***** DATA FOR THIS EXERCISE

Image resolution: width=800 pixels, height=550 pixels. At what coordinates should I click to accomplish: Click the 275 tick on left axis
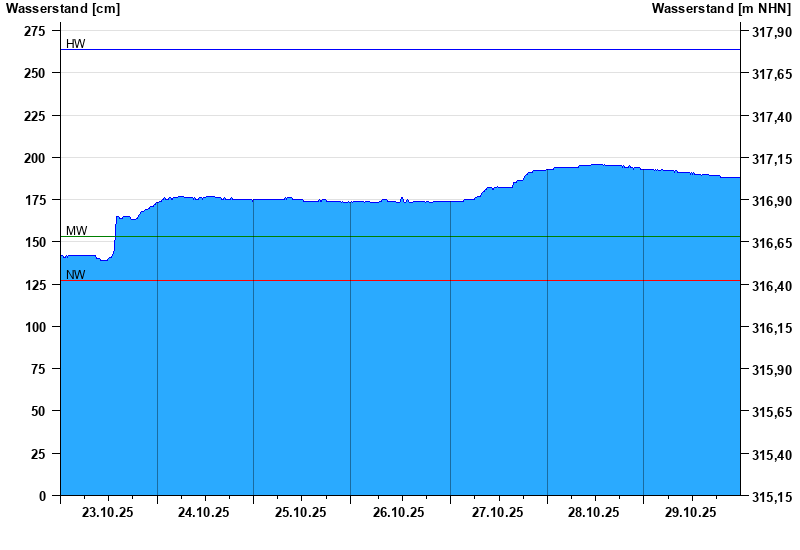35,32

**********
***** DATA FOR THIS EXERCISE

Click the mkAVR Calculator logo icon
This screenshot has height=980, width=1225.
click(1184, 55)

**********

_TASK STATEMENT_: Give the part of the records that opens with the line containing "Click the mkAVR Calculator logo icon" and closes with the line containing "click(1184, 55)" as a two-column CSV headed instruction and location. Use one row per record, placing its text under instruction and its answer under location, with each field in double quotes and line breaks replaced by spaces.

_ANSWER TO THE TASK_:
instruction,location
"Click the mkAVR Calculator logo icon This screenshot has height=980, width=1225.","click(1184, 55)"